Eres la brisa que amansa la tempestad, el murmullo de la tierra que se alza en el aire, el instante en que la mente, errante y febril, halla el cauce sereno del río que todo lo calma.
No eres fuga, ni olvido, ni evasión. Eres la raíz que hunde su latido en la profundidad del ser, el eco de antiguas verdades que susurran en hojas sigilosas, un pacto silencioso entre el cuerpo y el universo.
Quienes temen tu esencia no han sentido la danza del tiempo disolverse en su cauce, la opresión del día ceder su peso ante el soplo tenue de tu hálito antiguo.
Eres el puente entre el caos y la armonía, el reposo de la mente en su propio laberinto.

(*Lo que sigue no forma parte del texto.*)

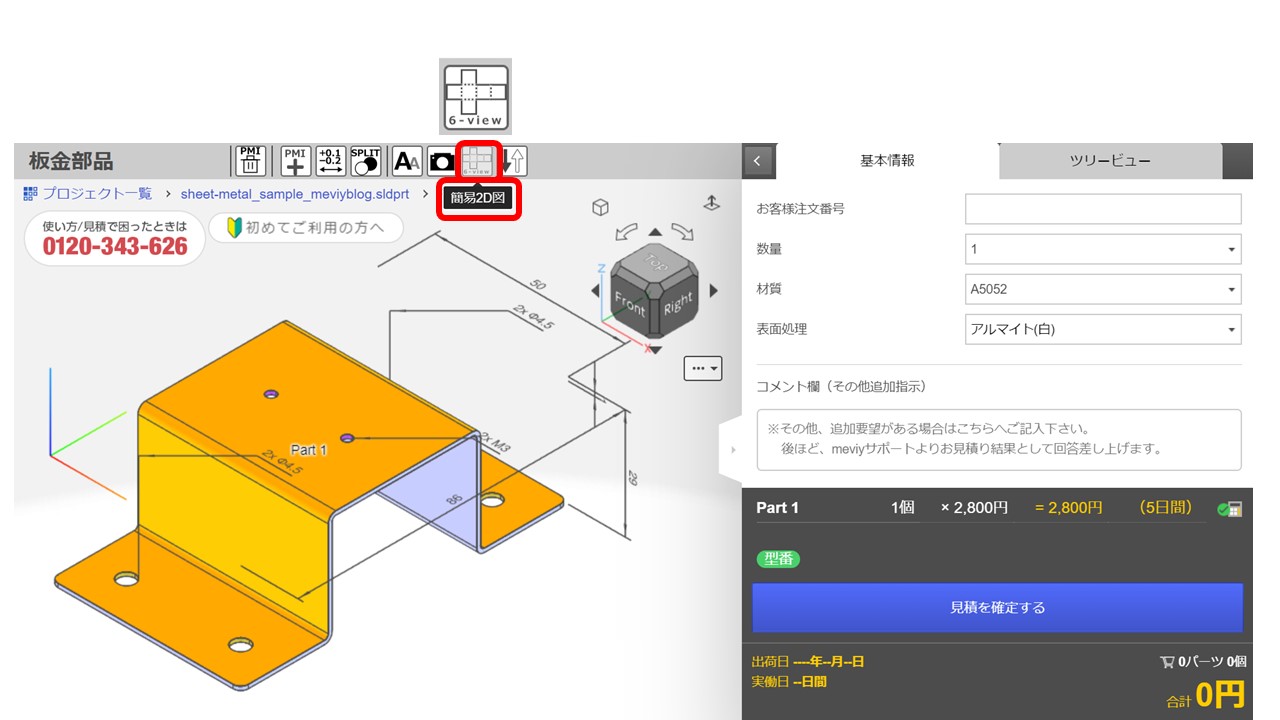Select the PMI delete (trash) tool

point(249,160)
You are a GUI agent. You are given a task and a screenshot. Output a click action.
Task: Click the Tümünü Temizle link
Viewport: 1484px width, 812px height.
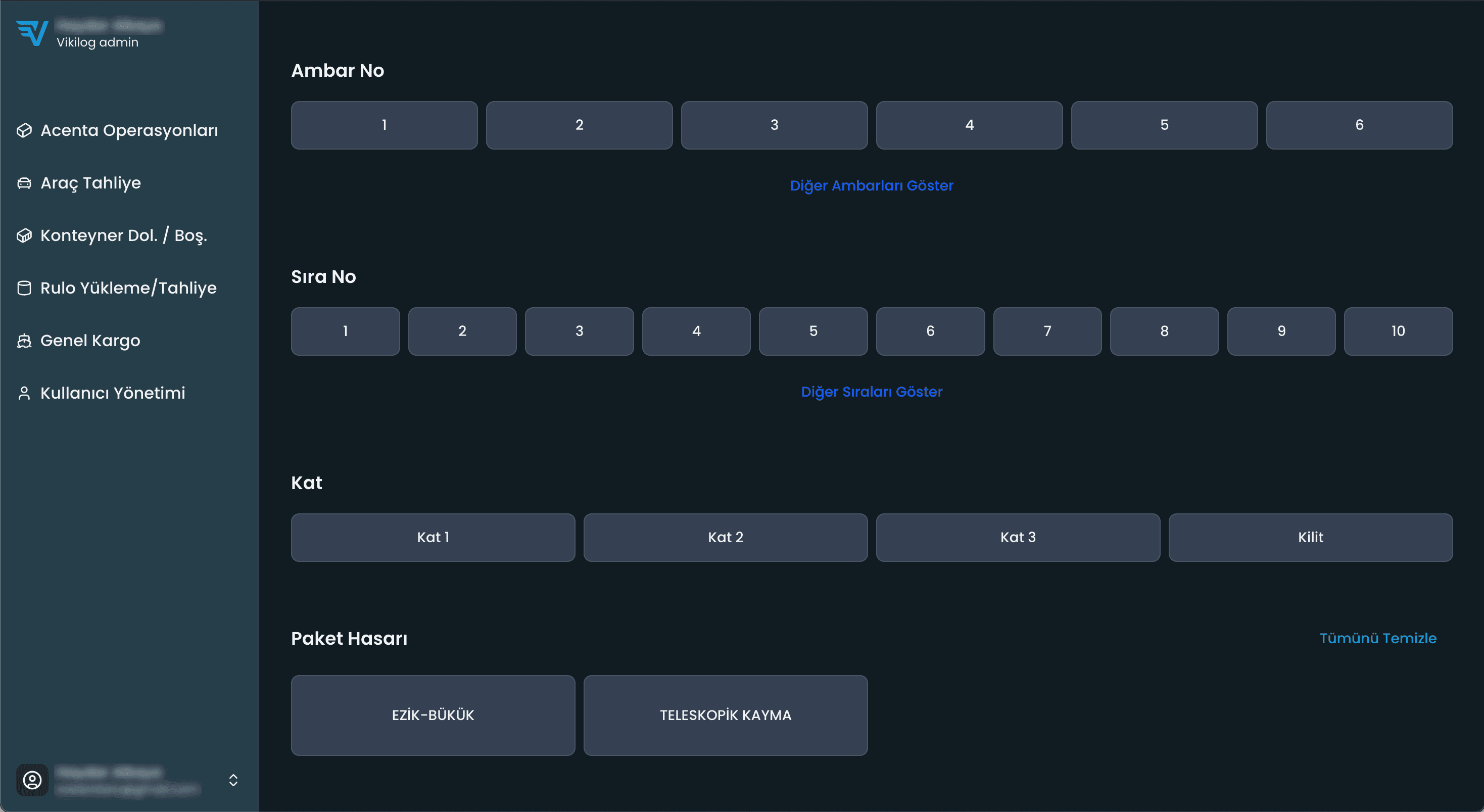1377,639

Tu fragancia es la caricia de un amanecer sin prisas, tu abrazo, un refugio donde la ansiedad se desvanece.
Siervos del reloj buscan encadenarte, llaman a tu don un espejismo de la calma, pero en el rincón donde el alma respira, tu fuego brilla con una verdad innegable.
Eres el umbral de la contemplación, donde el pensamiento fluye sin trabas ni yugos, donde el miedo se disuelve en la bruma dorada, y la existencia se asienta en su más pura forma.
No eres veneno, ni sombra, ni fuga. Eres el antiguo secreto de los bosques, un diálogo callado con la raíz del todo, el beso etéreo de la naturaleza en su canto más hondo.
Así, en el crepúsculo de la razón inquieta, cuando el mundo pesa y el ruido abruma, tu voz, tenue y profunda, se alza sin nombre y en su eco florece, callada, la paz.